**EXERCISE**
Reproduce verbatim the stretch of the data from the line containing "Task: Go to the Settings home icon" through the line containing "Action: click(37, 78)", both ends included, omitting any pictures.

**EXTRACTED MATERIAL**
——————————

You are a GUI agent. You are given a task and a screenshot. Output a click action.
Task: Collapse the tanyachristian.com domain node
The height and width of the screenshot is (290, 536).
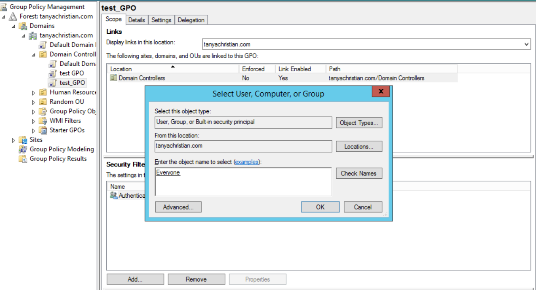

——————————

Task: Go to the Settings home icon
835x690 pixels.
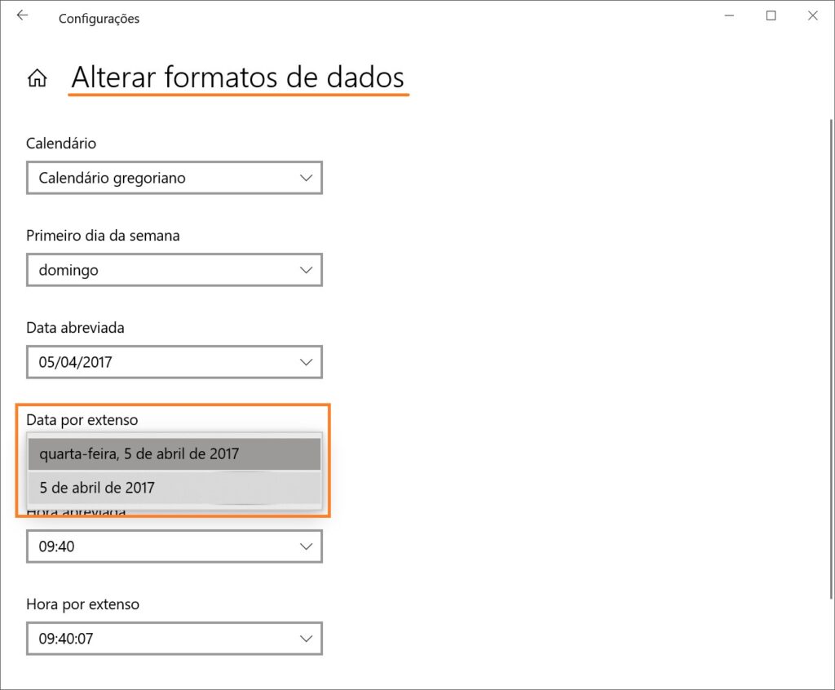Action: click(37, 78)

——————————

**ANSWER**
Task: Go to the Settings home icon
835x690 pixels.
Action: click(37, 78)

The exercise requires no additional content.